La comunicazione sul ministro dell’Economia e delle Finanze europeo (già evocata da molti in questi mesi) è sicuramente la più semplice da realizzare, dato che non necessita di specifiche misure legislative. Ma non per questo può essere considerata come acquisita. E comunque non è di fatto operativa, perché rinviata ad una specifica iniziativa da assumere nel 2019 in concomitanza con l’insediamento della nuova Commissione.
Ugualmente per ora non operative sono le proposte per una autonoma linea di bilancio dedicata per l’Eurozona. Le funzioni proposte sono importanti e innovative, perché configurerebbero per questo bilancio una funzione di stabilizzazione macroeconomica, una di sostegno alle riforme strutturali e una di sostegno a programmi di convergenza per Paesi candidati a fare parte dell’Eurozona. Ma dovremo valutare nel dettaglio queste idee quando la Commissione farà una proposta formale nella prossima primavera. Colpisce comunque l’assenza di riferimenti a una funzione di finanziamento di grandi progetti comuni (pure evocata tra gli altri dal presidente francese Emmanuel Macron) e l’assenza di riferimenti a proposte per il finanziamento di strumenti di solidarietà (come avrebbe potuto essere l’idea di una facility destinata a compensare fenomeni congiunturali di disoccupazione ciclica a suo tempo proposta dal Governo italiano).
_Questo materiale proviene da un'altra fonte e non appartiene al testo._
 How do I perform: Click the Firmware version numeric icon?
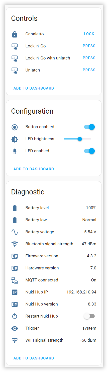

Le iniziative potenzialmente operative: pro e contro creazione Fondo monetario europeo
Più operative, e più potenzialmente divisive, sono invece le proposte sul Fondo monetario europeo e sulla integrazione della sostanza del Fiscal Treaty nel diritto europeo. L’idea di trasformare il Meccanismo europeo di Stabilità in un Fondo monetario europeo non è nuova. In favore di questa proposta si sono già pronunciati non solo molti economisti ma anche vari Governi. Ma con idee non necessariamente convergenti. Si può in sostanza assumere che ci sia un certo consenso sull’idea di intervenire sull’Esm trasformandolo in un Fondo monetario europeo; ma sulle nuove funzioni restano punti di vista divergenti.
La Commissione propone di trasformare l’Esm (con un Regolamento da adottare all’unanimità come previsto dall’art. 352 del Tfue) in un organo dell’Unione a tutti gli effetti (il Fondo monetario europeo); di aumentarne la accountability nei confronti del Consiglio e del Parlamento europeo; di prevedere che il nuovo Fondo monetario europeo, oltre a svolgere le funzioni dell’Esm, operi come sostegno del Fondo comune di risoluzione per le banche in difficoltà e possa in futuro sviluppare anche nuovi strumenti finanziari.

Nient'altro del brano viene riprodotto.